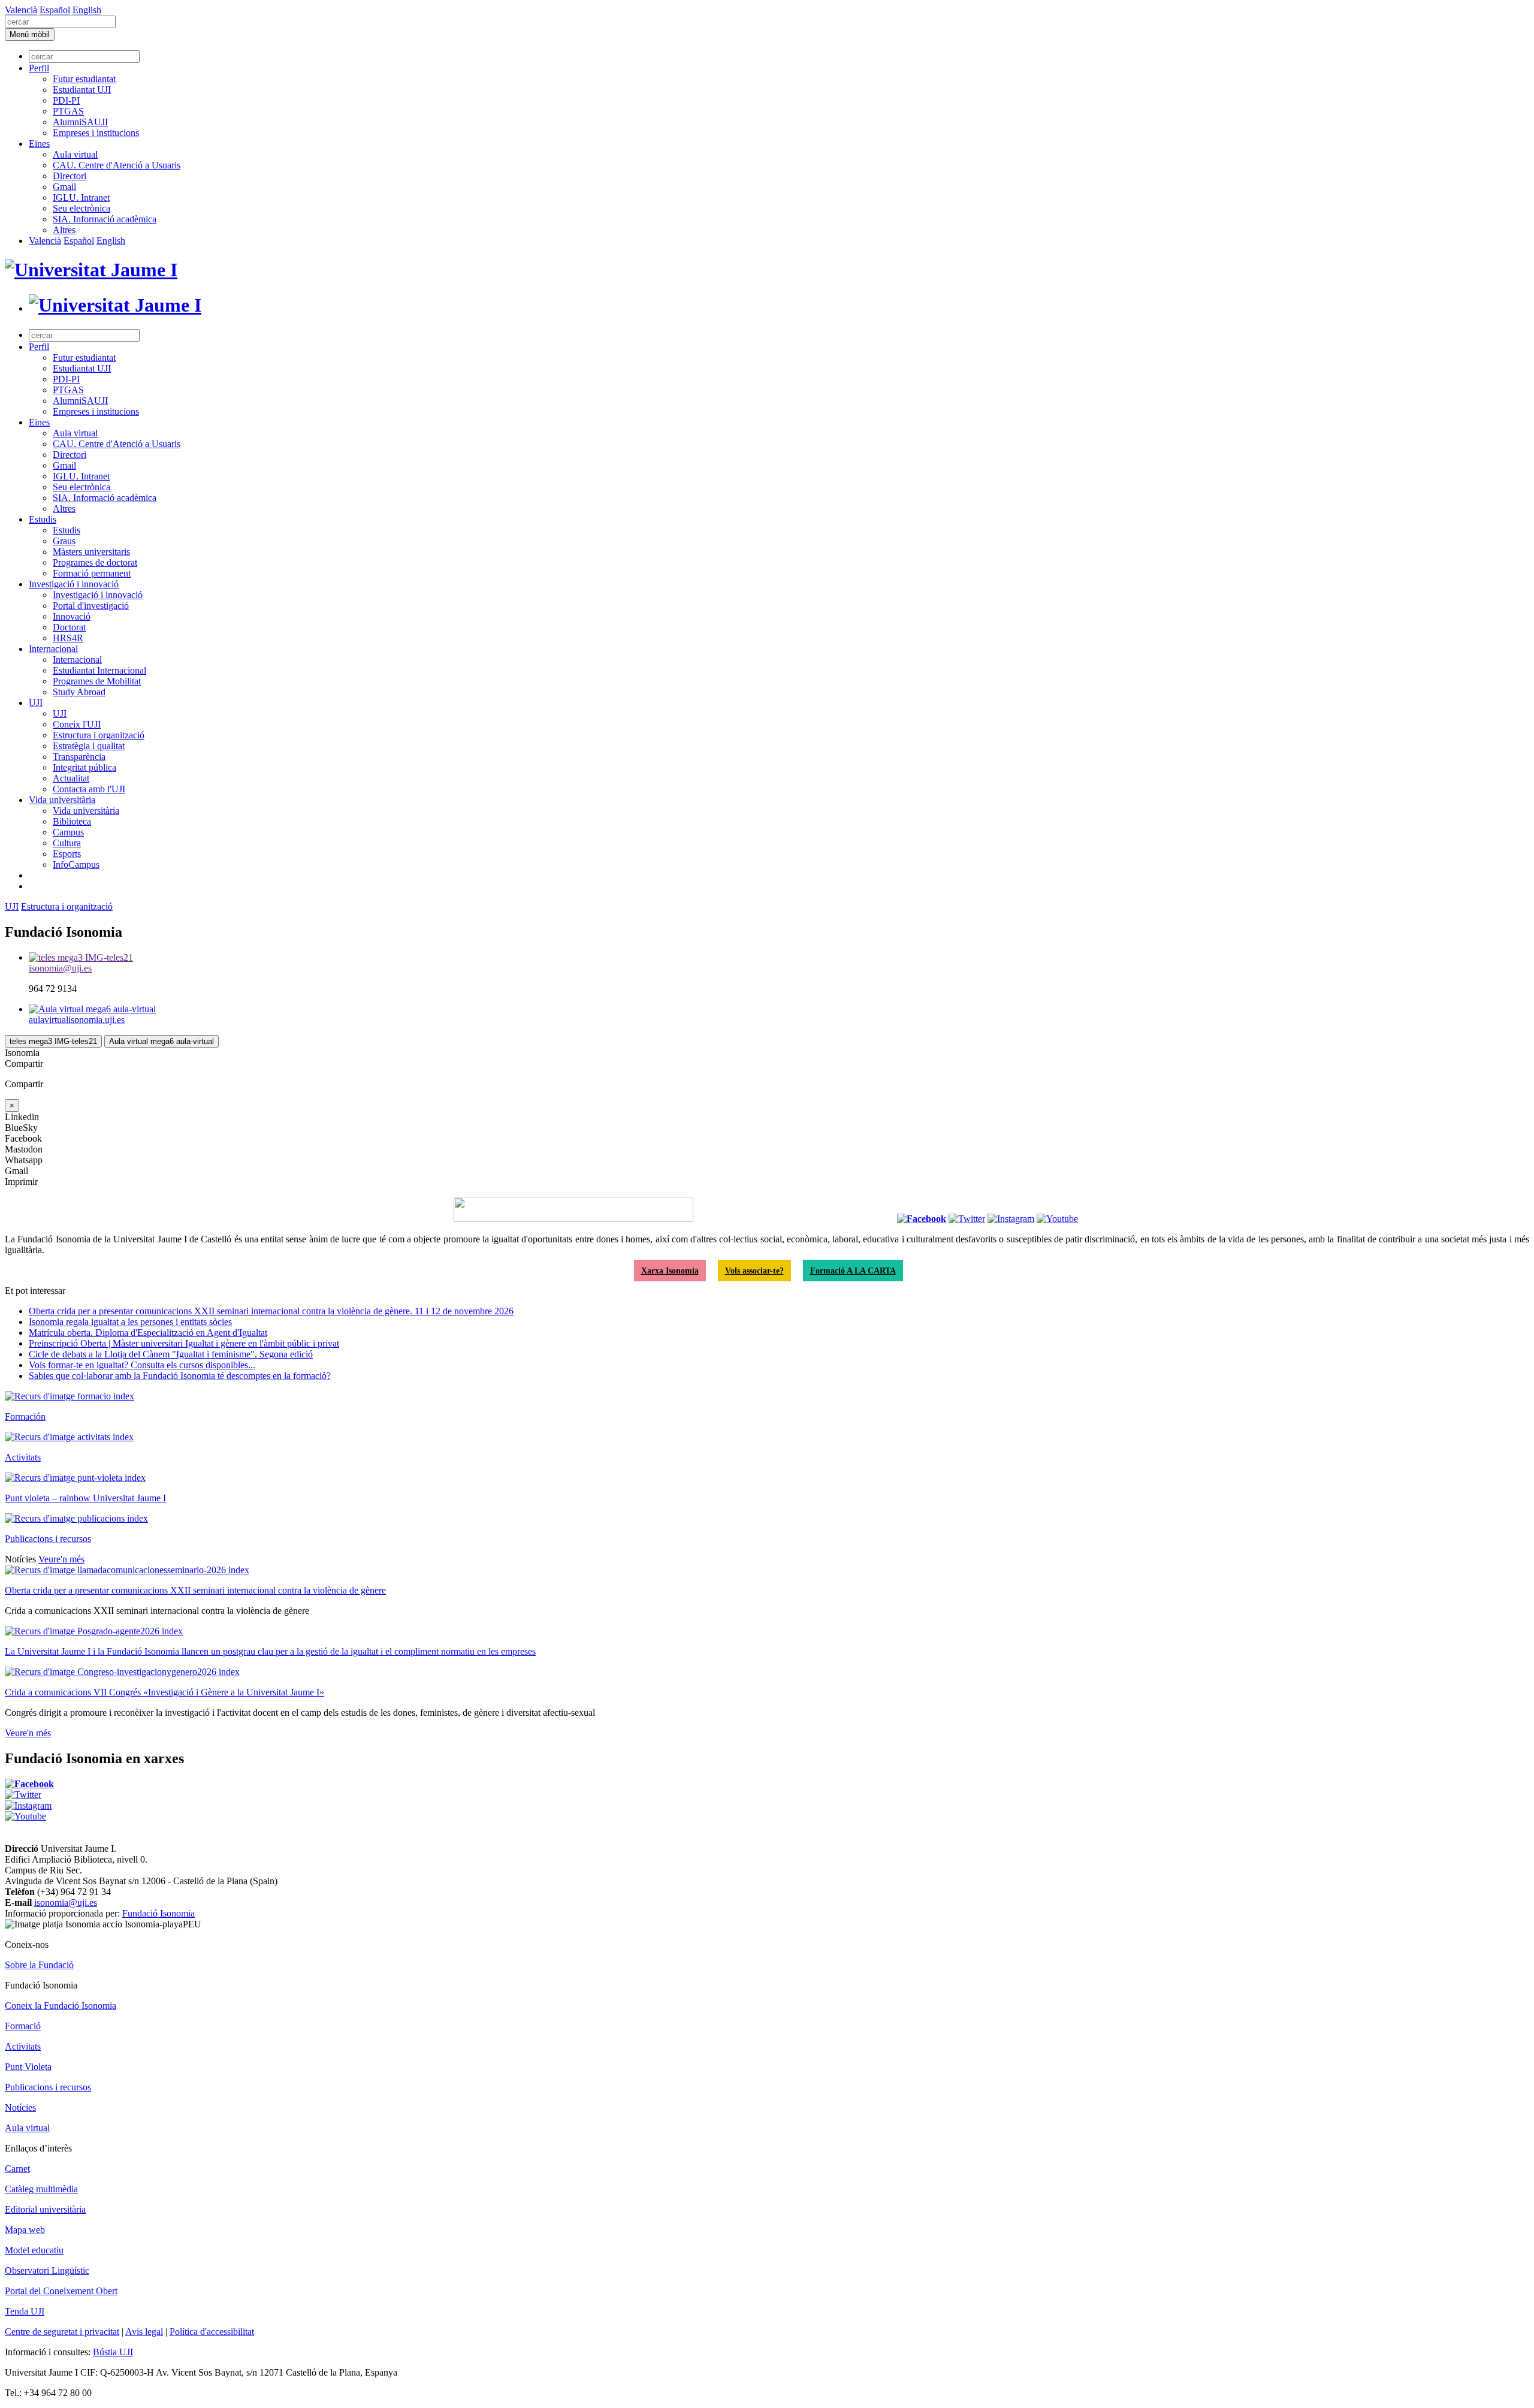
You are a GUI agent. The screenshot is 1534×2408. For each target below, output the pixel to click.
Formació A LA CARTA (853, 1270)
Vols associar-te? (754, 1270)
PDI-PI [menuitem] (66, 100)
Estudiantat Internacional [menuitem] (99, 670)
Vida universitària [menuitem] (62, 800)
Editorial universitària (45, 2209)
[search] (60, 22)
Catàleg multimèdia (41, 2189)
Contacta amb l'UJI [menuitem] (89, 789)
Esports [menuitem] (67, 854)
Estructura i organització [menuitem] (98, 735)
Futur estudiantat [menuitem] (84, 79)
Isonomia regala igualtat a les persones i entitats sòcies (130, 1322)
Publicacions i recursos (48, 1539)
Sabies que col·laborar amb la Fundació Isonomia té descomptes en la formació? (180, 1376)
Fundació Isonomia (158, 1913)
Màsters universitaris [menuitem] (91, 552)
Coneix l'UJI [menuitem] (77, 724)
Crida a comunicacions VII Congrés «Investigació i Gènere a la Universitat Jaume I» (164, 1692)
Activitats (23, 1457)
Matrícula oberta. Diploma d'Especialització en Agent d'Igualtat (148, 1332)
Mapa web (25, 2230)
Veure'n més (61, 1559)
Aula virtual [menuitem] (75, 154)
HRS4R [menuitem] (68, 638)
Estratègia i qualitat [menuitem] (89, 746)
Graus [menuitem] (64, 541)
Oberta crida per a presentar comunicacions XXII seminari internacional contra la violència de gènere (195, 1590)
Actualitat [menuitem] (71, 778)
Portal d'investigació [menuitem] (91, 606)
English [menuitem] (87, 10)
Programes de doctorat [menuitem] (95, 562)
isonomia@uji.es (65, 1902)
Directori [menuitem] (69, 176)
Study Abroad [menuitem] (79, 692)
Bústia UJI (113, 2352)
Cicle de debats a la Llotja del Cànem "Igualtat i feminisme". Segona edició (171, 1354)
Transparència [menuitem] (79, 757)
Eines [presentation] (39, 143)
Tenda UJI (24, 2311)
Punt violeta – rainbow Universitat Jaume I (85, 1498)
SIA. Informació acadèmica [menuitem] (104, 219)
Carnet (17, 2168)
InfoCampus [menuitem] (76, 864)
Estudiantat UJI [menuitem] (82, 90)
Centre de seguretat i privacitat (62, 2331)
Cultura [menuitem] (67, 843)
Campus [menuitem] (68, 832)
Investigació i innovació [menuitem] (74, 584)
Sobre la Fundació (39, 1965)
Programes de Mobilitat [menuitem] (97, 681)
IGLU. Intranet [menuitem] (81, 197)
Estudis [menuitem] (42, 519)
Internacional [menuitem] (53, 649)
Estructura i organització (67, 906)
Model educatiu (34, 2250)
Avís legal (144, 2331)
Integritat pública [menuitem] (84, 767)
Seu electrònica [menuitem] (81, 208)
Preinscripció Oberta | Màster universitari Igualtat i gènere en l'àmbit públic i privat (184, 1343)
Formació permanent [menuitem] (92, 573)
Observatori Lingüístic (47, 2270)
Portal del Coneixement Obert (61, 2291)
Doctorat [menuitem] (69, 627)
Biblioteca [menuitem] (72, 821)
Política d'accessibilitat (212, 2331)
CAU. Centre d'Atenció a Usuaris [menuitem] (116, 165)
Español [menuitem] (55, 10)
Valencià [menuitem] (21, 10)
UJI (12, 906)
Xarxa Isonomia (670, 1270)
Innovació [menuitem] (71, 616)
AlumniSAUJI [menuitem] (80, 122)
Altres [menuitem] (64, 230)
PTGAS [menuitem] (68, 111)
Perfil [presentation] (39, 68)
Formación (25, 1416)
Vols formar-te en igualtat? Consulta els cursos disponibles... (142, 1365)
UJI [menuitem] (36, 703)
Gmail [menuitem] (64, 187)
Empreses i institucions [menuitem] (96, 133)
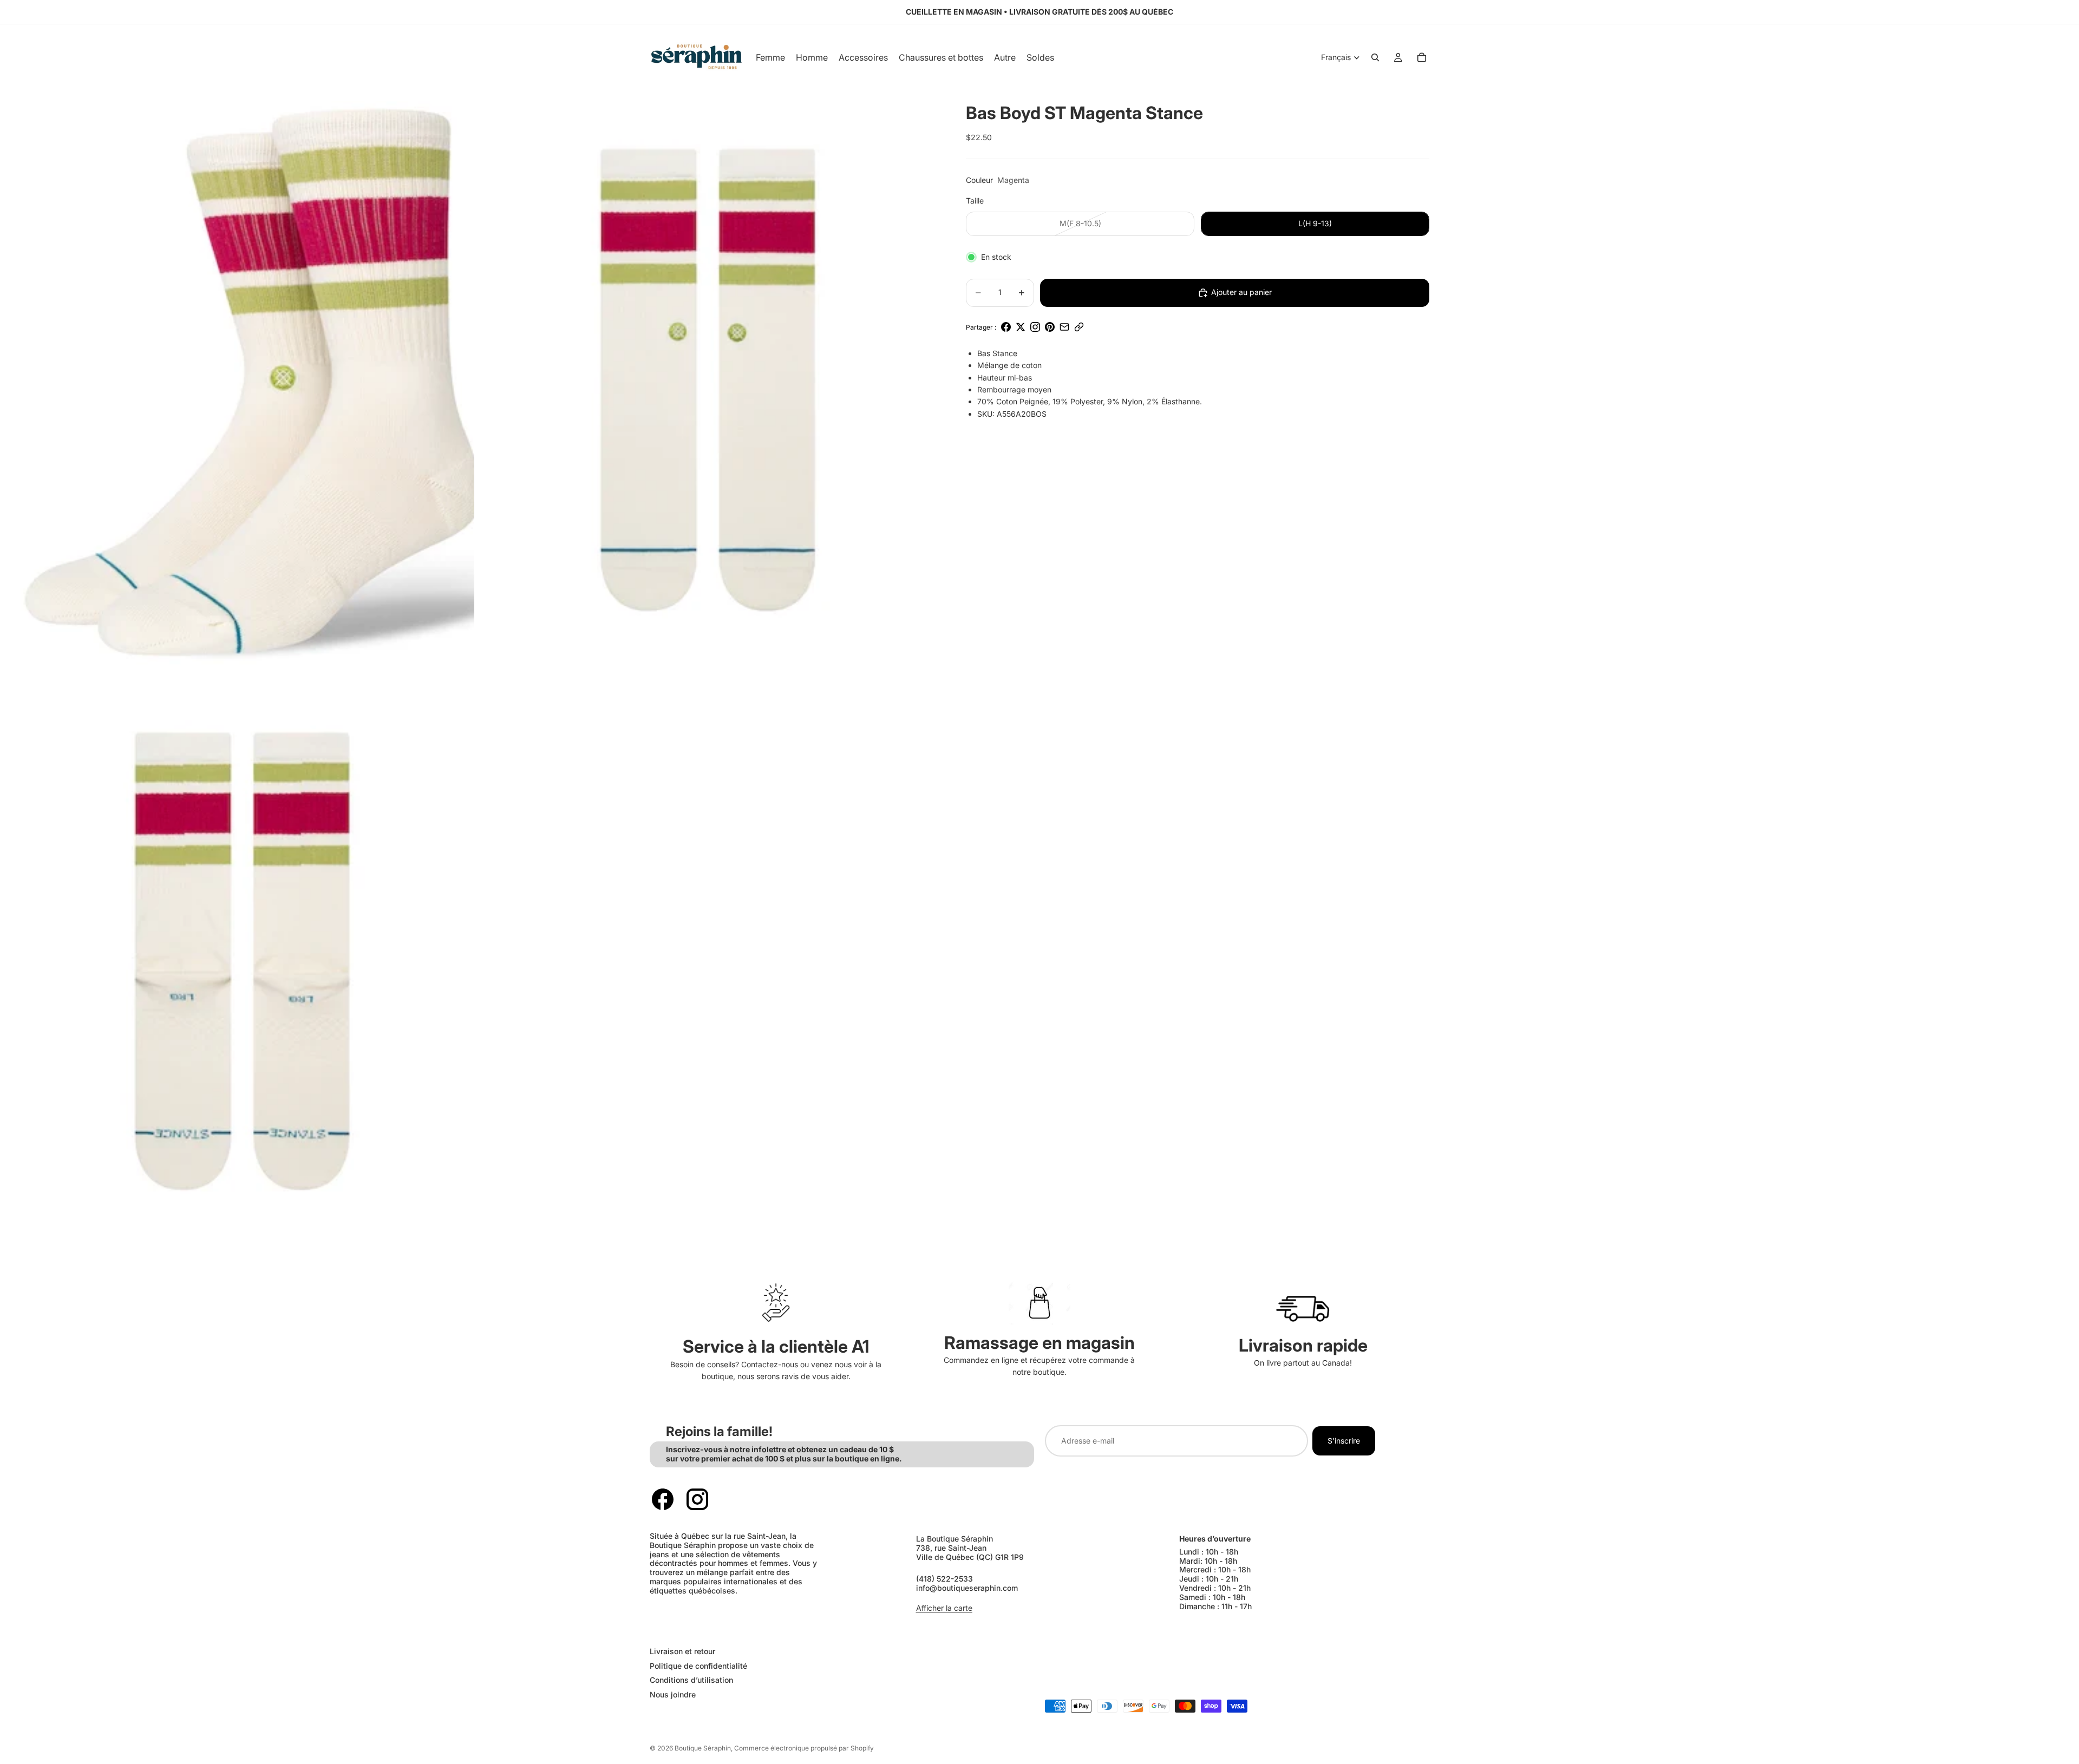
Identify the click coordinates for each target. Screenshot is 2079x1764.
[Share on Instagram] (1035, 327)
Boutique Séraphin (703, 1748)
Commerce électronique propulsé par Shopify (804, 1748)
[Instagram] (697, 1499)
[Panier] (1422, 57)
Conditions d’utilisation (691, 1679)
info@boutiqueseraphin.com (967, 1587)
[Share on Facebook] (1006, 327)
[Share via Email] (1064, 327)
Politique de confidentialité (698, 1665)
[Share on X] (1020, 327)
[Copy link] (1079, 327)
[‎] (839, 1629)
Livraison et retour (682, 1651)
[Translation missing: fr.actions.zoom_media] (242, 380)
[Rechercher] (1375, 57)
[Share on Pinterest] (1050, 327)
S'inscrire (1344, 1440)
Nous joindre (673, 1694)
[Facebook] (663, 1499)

→ **Exercise prompt**:
After dropping the pictures, reproduce exactly the lines from the first line of the entries through the line containing "Contacta amb l'UJI [menuitem] (89, 789)", both included.

→ **Response for this exercise**:
You are a GUI agent. The screenshot is 1534×2408. For each target below, output the pixel to click.
Formació A LA CARTA (853, 1270)
Vols associar-te? (754, 1270)
PDI-PI [menuitem] (66, 100)
Estudiantat Internacional [menuitem] (99, 670)
Vida universitària [menuitem] (62, 800)
Editorial universitària (45, 2209)
[search] (60, 22)
Catàleg multimèdia (41, 2189)
Contacta amb l'UJI [menuitem] (89, 789)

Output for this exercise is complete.